Commençons par le titre du film. C'est un choix intéressant, d’autant que la racine du mot « animal », anima, signifie « âme » en latin. Pour vous, quel sens avait-il dans le contexte du film ?

SE : J'étais en train d'écrire l'histoire de ce groupe d'animateurs et je me suis rendu compte que le mot animateur dérive du mot anima, qui signifie âme. Pour moi, les animateurs sont donc les personnes qui donnent de l'âme aux gens, qui les font rire, les rendent énergiques et heureux. Je jouais avec ce mot, puis j'ai pensé à l'idée de mettre un L à la fin : de l'anima nous passons à l'animal, qui est quelque chose de très différent. J'ai eu le sentiment que ce mot décrivait les conditions de la lutte que mes personnages mènent tout au long du film. Ce jeu de mots m'a paru intéressant. Par exemple, lorsque le film commence, on voit le titre Animal et, très vite, le L s'efface, on voit juste « anima » pour quelques secondes.

Comment avez-vous eu l'idée de situer votre récit dans un hôtel de luxe ? Étiez-vous déjà familière avec ce type d'environnement ?

Je connaissais bien sûr les hôtels all inclusive, mais personnellement, je n'opte pas pour ce genre de vacances.  Une fois, par chance, j'ai visité un très grand hôtel, où se trouvaient quinze restaurants, dix bars, de vastes espaces et beaucoup de personnel. J'étais fascinée par ce microcosme et par l'idée que les gens y viennent et y restent pendant toute la durée de leurs vacances, même sans visiter les sites à l'extérieur de l'hôtel. Lorsque je tournais mon film précédent, plusieurs scènes se déroulaient dans des hôtels, et nous avons fait des repérages pour les trouver. C'est là que j'ai également vu des animateurs. Ces images sont restées gravées dans ma tête, et quand j'ai commencé à réfléchir à mon deuxième film, l'idée de tourner dans un hôtel all inclusive m'a semblé idéale.

Ces derniers temps, notamment avec Aftersun et How to Have Sex, les lieux touristiques en Méditerranée semblent être très en vogue comme cadre spatial. Alors que ces deux films utilisent ces lieux comme un simple arrière-plan pour leur récit, vous vous concentrez davantage sur la dimension sociale et presque colonialiste liée à ce type de vacances. Dans cette optique, comment s'est déroulé le processus de tournage ? Comment étaient vos interactions ainsi que celles de l'équipe avec les locaux ?

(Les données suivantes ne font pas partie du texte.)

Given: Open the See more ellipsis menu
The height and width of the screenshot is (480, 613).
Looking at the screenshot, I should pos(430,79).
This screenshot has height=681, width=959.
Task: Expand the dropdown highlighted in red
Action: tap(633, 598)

D'abord, il est impossible de tourner en été. Ce que vous voyez dans le film ne correspond pas à ce qui s'est réellement passé lorsque nous étions là-bas. Aucun hôtel n'aurait autorisé un tournage pendant la haute saison. Nous avons donc dû attendre jusqu'à la fin du mois de septembre, voire plus tard. Nous avons aussi décidé de séjourner dans le même hôtel où on tournait. C'était particulièrement intéressant pour les acteurs, parce que, moi, j'étais déjà habituée à ce type d'environnement. Mais les acteurs semblaient avoir une meilleure compréhension du scénario, car jusque-là, ils n'avaient fait que des lectures et des répétitions. Quand ils sont arrivés à l'hôtel, c'était une véritable illumination pour eux. C'était comme si toutes les pièces du puzzle étaient en place. Tourner le film dans le même lieu où nous séjournions était certes fatigant, mais aussi très inspirant. Nous étions en quelque sorte comme des créatures enfermées dans l'univers filmique.

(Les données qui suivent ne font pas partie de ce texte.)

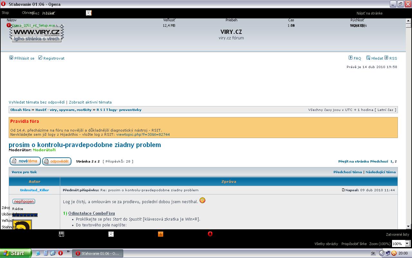This screenshot has height=258, width=412.
Task: Click the Stop toolbar item
Action: click(5, 13)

Le personnage principal, Kalia, se trouve à un moment charnière de sa vie. Elle n'est ni jeune, ni véritablement au stade de l'âge moyen. Elle est entre les deux, et le passage irréversible d'un stade à l'autre semble lui provoquer une crise d'existence. Porte-t-elle des influences de votre propre parcours ou de celui de Dimitra Vlagkopoulou ?

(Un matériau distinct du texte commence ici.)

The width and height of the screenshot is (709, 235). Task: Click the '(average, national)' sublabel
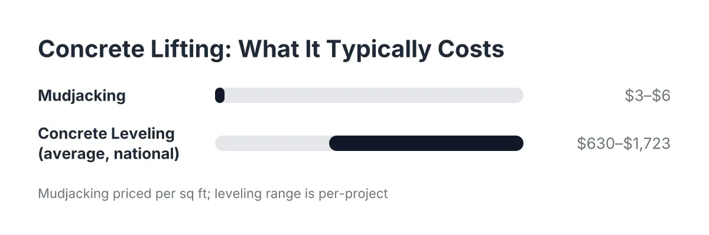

J'ai conçu le personnage de Kalia bien avant de décider de travailler avec Dimitra. Ayant collaboré avec elle dans mon premier film, je la connaissais déjà. D'une certaine manière, Kalia représentait pour moi le futur d'Anna, le personnage que Dimitra jouait dans Park. Dans Park, Anna avait 17 ans. Lorsque j'écrivais Animal, j'avais cette vague idée que Kalia pourrait être Anna, 10 ou 15 ans plus tard. Je me demandais ce qu'elle serait devenue. Si elle travaillait dans un hôtel ? L'idée principale était que cette femme avait des rêves, elle aimait danser, performer devant une audience et leur plaire. Mais au fil des années, à cause des conditions de travail, cette vie l'étouffe de plus en plus. Dans le film, on voit qu'elle se sent perdue. Elle n'arrive même pas à distinguer sa personnalité des personnages qu'elle incarne chaque soir. On la rencontre donc à ce moment crucial de sa vie où elle entreprend un énorme voyage à la découverte d'elle-même. Je me sens vraiment connectée à ce personnage en tant que femme. En tant que cinéaste, je suis également passionnée par mon travail. Notre métier dans le cinéma a des similitudes avec celui des animateurs. En tant que cinéaste, nous devons satisfaire notre public, notre équipe et nos acteurs. Peut-être pas de la même manière que Kalia, mais moi aussi je dois être performante : présenter mon film, entrer en contact avec l'audience et répondre aux questions. D'ailleurs, pas seulement avec Kalia : je me suis sentie très proche de tous les animateurs et j'ai voulu montrer tout ce qu’ils faisaient dans les coulisses. Les films auxquels tu fais référence, comme Aftersun, How to Have Sex ? ou la série White Lotus, adoptent le point de vue du touriste dans cet environnement, ce qui est également très intéressant. Mais j'ai trouvé plus émouvant de parler de ces travailleurs qui se cachent derrière cette surface brillante où tout paraît bien. Ils performent, ils ont l'air d'être très heureux. Moi, j'ai voulu ouvrir le rideau et montrer au public ce qui se trouvait derrière.

C'est intéressant que vous fassiez référence aux métiers du cinéma, car on sent qu'il y a une dimension auto-réflexive. Les spectateurs savent que ces animateurs sont amateurs et que tout est très artificiel et kitsch. Tout comme dans le cinéma, où s'opère la suspension de l'incrédulité, ils sont prêts à les ignorer pour prendre du plaisir et s'amuser.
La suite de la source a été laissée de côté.